I’ve been thinking about the Sea:
It’s a harvesting issue…
There was, in Shakespeare’s Merchant of Venice, a very smart (proto-feminist) ‘lawyer’ who needed to get her friend out of a hole.
Her friend had offered a pound of his own flesh if he couldn’t pay his debts (he was very confident of his ability to pay). When disaster struck, his creditor claimed the pound of flesh – ‘nearest the heart’ and brought his own knife. Of course, the creditor knew that debtor, her friend, would die…
Portia (the name of the lawyer) agreed wholeheartedly that the flesh was due – but noted that there was no mention of blood. She observed that if, in the taking of the flesh, any blood were shed the creditor would lose his own life as the penalty for conspiring to kill the friend.
The flesh in this story is the quota of individual species which fishermen are granted. The blood is the by-kill. That is to say, the fish taken in by crude fishing techniques and often either thrown away or turned into protein for other animals (even fish) to eat. Often, the by-kill includes immature fish from other species which will now never grow to renew the shoals of the oceans. Often it includes apex predators such as sharks. Often it leaves shattered acres of seabed, as rockhopper driftnets smash their way across it.

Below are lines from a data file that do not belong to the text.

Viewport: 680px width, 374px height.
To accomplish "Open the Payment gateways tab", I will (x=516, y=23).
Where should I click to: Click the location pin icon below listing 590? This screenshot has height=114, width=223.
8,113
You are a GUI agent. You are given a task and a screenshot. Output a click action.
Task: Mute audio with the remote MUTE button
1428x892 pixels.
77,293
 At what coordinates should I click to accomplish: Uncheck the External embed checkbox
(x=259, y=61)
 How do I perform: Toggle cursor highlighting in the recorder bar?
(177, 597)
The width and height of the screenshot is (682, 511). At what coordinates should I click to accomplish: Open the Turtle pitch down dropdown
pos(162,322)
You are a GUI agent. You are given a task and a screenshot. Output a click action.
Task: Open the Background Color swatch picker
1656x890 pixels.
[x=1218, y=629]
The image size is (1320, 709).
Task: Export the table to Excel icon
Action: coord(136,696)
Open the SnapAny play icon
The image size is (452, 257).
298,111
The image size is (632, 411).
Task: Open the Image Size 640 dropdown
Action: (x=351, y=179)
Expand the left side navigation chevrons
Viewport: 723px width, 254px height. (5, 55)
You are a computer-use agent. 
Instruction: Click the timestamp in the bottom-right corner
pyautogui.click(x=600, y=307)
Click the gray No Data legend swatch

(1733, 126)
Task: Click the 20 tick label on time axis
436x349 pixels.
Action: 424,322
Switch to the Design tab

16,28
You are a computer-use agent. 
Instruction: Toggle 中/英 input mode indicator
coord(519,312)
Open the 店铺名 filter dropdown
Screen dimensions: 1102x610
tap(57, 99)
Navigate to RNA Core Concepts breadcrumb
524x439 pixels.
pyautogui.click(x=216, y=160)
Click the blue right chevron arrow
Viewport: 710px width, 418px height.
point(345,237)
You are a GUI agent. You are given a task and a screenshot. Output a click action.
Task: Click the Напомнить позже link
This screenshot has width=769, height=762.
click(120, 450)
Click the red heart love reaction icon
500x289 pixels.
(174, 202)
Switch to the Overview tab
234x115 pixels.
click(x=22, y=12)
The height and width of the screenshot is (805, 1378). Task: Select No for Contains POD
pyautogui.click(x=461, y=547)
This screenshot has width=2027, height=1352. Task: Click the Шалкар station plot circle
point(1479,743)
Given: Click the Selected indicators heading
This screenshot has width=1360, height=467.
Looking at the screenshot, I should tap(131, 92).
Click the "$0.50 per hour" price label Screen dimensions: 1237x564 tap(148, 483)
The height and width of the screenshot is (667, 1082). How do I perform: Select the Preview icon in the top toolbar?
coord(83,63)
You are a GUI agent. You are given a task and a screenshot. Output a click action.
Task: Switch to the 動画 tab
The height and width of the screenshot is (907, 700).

It’s as if you were culling antelope on the Serengeti with a bomb which killed everything from Lions to grasslands themselves. If we could see it, it would scandalise us.
Portia’s Law: you can have the fish in the quota. But not a drop of by-kill. And just as the creditor had to surrender his knife, the gear which kills outside the quota must be surrendered for ever and destroyed.